Biz arkadaşlarımıza, hele de kurum temsilcisi konumundaki arkadaşlarımıza güvenmeliyiz. Bu arkadaşlarımızın girdikleri her toplumda, bulundukları her yerde, her zaman bizleri hakkıyla temsil edeceklerine güvenmeliyiz, inanmalıyız. Hiç unutmam, vakti zamanında Bayram Paşa cezaevinde farklı bir sol siyasi gruptan arkadaşımın görüşüne gitmiştim, eşi de yanımızdaydı. Cezaevinde görüşüne gittiğim arkadaşın, görüş kabininin kapısında bir şahsın daha olup bu görüşmeleri dinlediğini gördüm. Önce bu şahsın, gardiyan ya da cezaevi idaresinden biri olduğunu sanıp, arkadaşıma hayırdır bu ne dedim, arkadaşım da sanki bu normal bir şeymiş gibi, “örgüt bütün görüşmelerde böyle bir önlem alıyor” dedi; o bunu içselleştirip kabüllenmişti. O zaman bunu hem kendime, hem de görüşüne gittiğim arkadaşıma karşı bir güvensizlik olarak görüp, çok bozulmuştum.
Söz buraya gelince, devrimci yapılarda ya da toplumsal muhalefet hareketlerinde disiplinle güvenin nasıl olacağı sorunu da gündeme gelir. Bu konu üzerinde yoğunlaşıp düşündüğümde, Troçki ile Parti programı üzerine yapılan bir söyleşide, Troçki’nin söylediği şu sözlerin durumu çok güzel izah ettiğine inanırım. Troçki şöyle diyor: Partimizde “mutlak bir disiplin gereklidir ama, bu, ortak anlayıştan gelmelidir. Bu olmadan dayatılan disiplin bir boyunduruktur. Eğer –ortak- kavrayıştan geliyorsa kişililiğin bir ifadesidir ama aksi takdirde bir boyunduruktur. Disiplin ortak kavrayıştan geldiği zaman benim özgür kişiliğimin bir ifadesidir. Kişisel irade ile parti arasındaki karşıtlık değildir çünkü ben kendi özgür irademle katılmış oluyorum. Bu aynı zamanda bu programın temelidir de, ve bu programın sağlam bir politik ve moral temele oturması ancak bizim onu çok iyi7’ kavrayıp içselleştirmemizle mümkündür.”

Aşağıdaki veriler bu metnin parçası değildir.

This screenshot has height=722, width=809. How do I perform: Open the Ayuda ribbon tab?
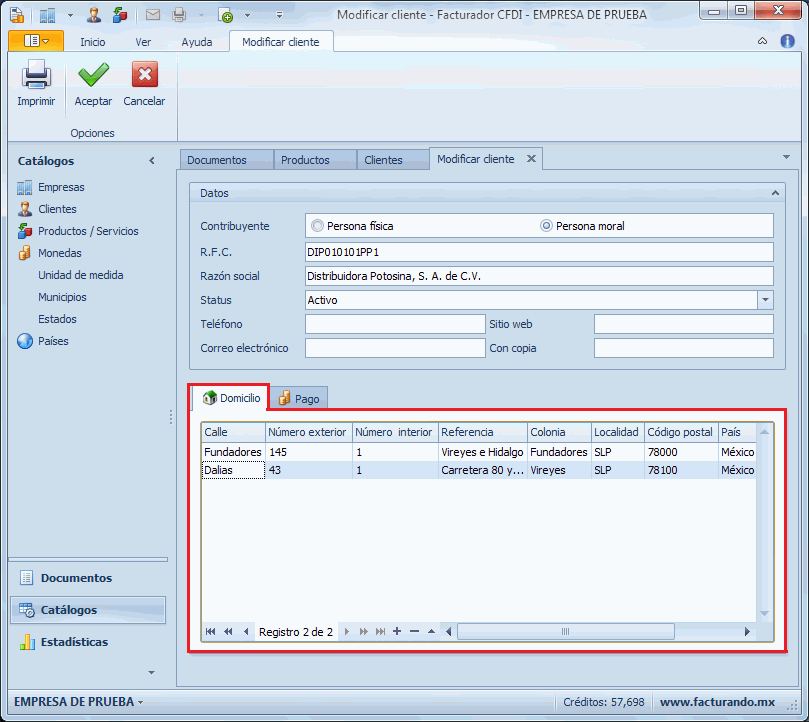click(196, 42)
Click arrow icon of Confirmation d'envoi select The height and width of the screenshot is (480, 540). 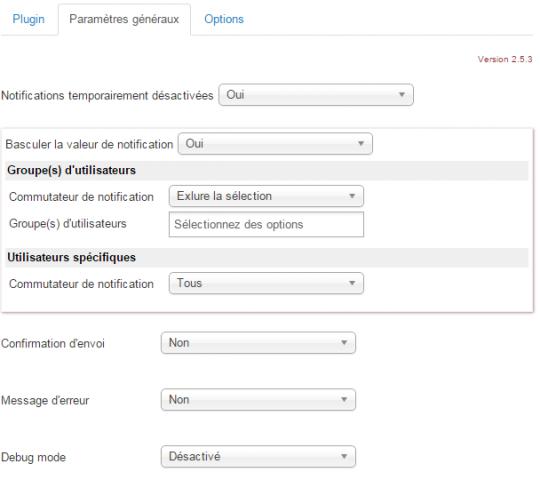tap(344, 343)
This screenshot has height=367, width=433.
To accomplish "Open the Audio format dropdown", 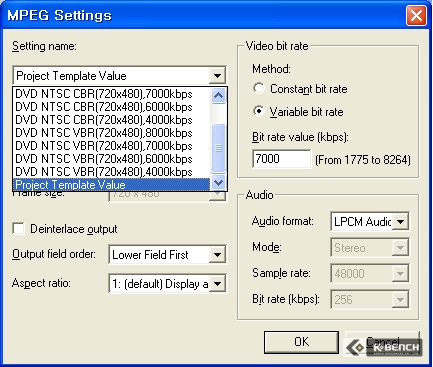I will pos(400,222).
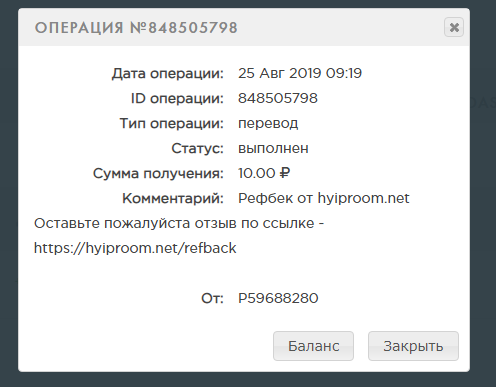The image size is (496, 387).
Task: Click the Сумма получения label
Action: click(158, 174)
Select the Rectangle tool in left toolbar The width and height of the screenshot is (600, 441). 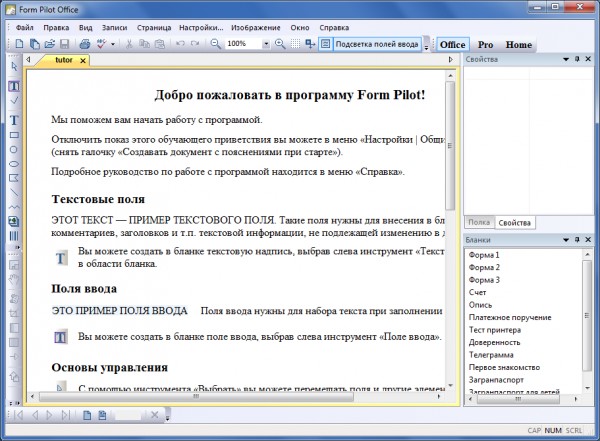14,135
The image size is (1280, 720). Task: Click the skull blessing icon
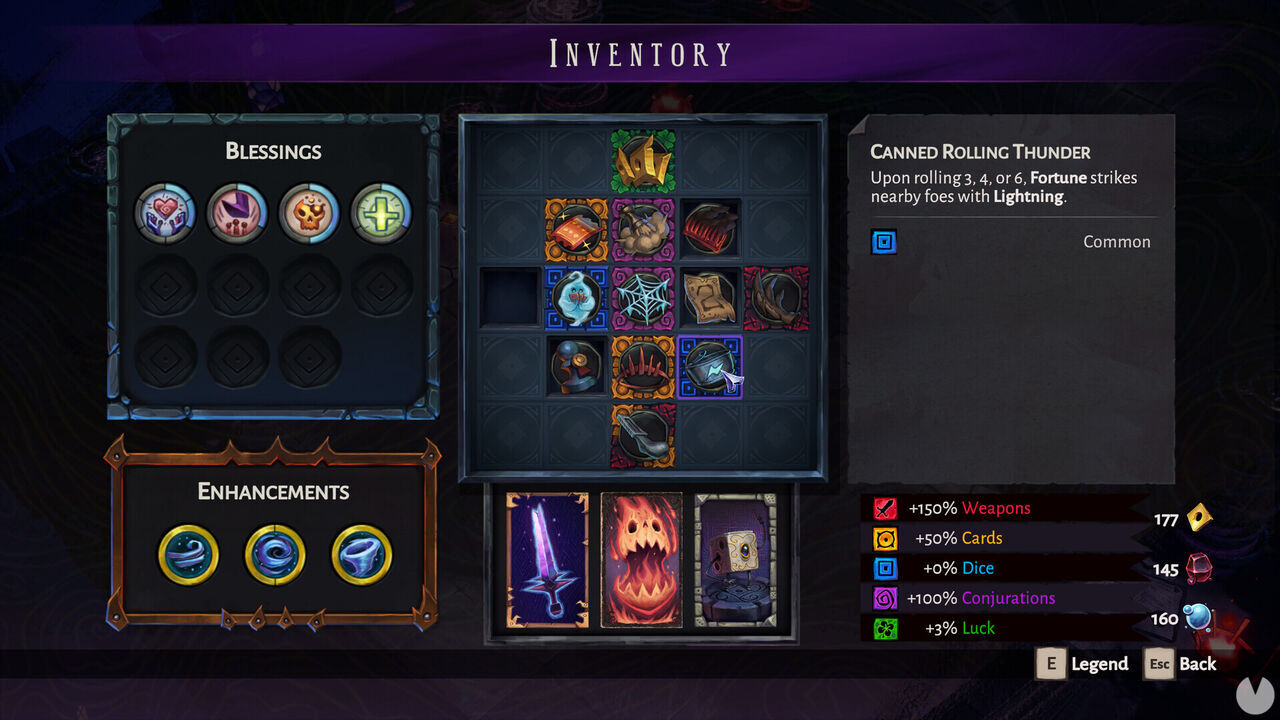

İnsanlar önlerine gelen sorunları çözerler.” Alevilerinde her gelen gün, önlerine yeni yeni sorunlar geliyor. Elbette bu sorunların çözüm yollarını kendi aramızda muhabbet edercesine konuşmalıyız ama burada üslubumuz, sorunları ele alış tarzımız önemlidir; “üslubu beyan aynıyla insan” derler. Alevi her şeyden evvel gönül eridir. Mümkün olduğu kadar gönül kırmadan meramını anlatmanın bir yolunu bulmaya çalışmalıdır. Her hangi bir sorun olunca, anlayıp dinlemeden, radikallik sanarak sekterlik edip yıkıp dağıtmak Alevilerin tarzı olamaz, olmamalıdır da. Bir sorunumuz olunca, yani önümüze çözmemiz gereken bir sorun çıkınca, acaba bu yolun uluları8, geçmişte bu tür sorunları nasıl çözmüşlerdi, bu konulardaki tavrı nasıldı diye de düşünmeliyiz. Çalıyı başından sürükleyip her dalı kırmak bizim tavrımız olamaz olmamalıda.
1K. Marx, Fi Engels, Din üzerine, sol yayınları 1976 sayfa 47
2Muharrem ayında oruç tutma geleneği sadece Anadolu’daki Kızılbaş – Alevi geleneğinde vardır, örneğin Şiiler Muharrem ayında oruç tutmazlar.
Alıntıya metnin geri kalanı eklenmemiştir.